Spring didn’t fool around on Tuesday, April Fool’s Day. Instead, quite properly, the month of golden daffodils and forsythia and of plump, furry pussy willows arrived with a warm rain. The month’s arrival could have been heralded by sun, but that has come since — to show off the greenery and the buds and the first flowers that the rain has nurtured.

Birds and animals are feeling spring stirrings, too. At the West Tisbury Mill Pond after years of absence, a pair of swans has taken up residence and appears to be surveying the scene for nesting purposes. An osprey has been sighted perched on a branch above the pond and an otter was seen splashing about by the pond’s edge. Over the weekend, earnest youngsters with fishing poles tried their luck in the recently trout-stocked waters.

But before long they may all be out of luck. The two-acre Mill Pond that was designed in the 19th century to provide water power for the manufacture of textiles in the building that is today’s Martha’s Vineyard Garden Club, is silting up. It has been thirty eight years since the town last cleared out the muck and weeds and roots. Although it is a manmade pond, the West Tisbury conservation commission must make sure that no rare species of plant or fish will be destroyed if the pond is dredged as it always was in earlier days.

On Tuesday town voters will be asked to request $50,000 in Community Preservation Act funding as a first step toward dredging the pond. The money would be used for investigating what method of dredging would be safest and best for the pond, now barely six inches deep, and to pay for the required permits.

What a pity it would be if those graceful swans were forced to show off their beauty on some other pond, if the otter had to wander off to a more comfortable habitat and there were no longer fish for young fishermen or the hungry osprey.

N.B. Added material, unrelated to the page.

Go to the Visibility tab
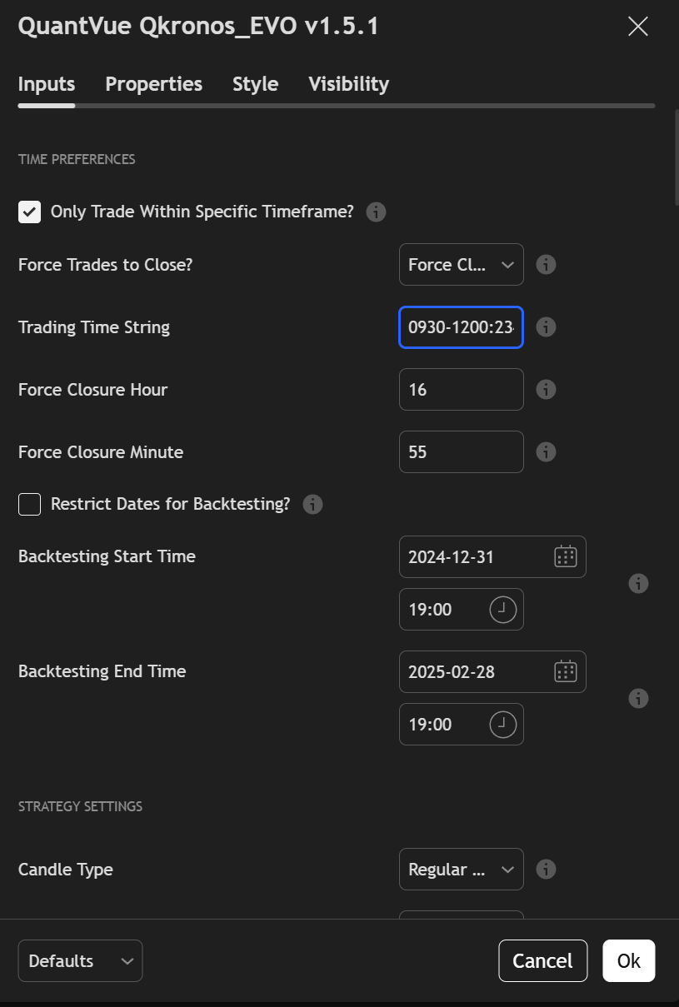Viewport: 679px width, 1007px height. tap(348, 84)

Then of course there is the beauty for human passersby that the silvery Mill Pond offers. It has been a scenic centerpiece for more than a century.

West Tisbury voters are also being asked to spend money for many other things. When deciding, they should not forget that it is the landscape of Martha’s Vineyard that attracts the visitors who are so essential to Island economy.

And they should weigh the unsightliness of a mud flat replacing the sparkling Mill Pond if they turn down the request that could preserve and renew it.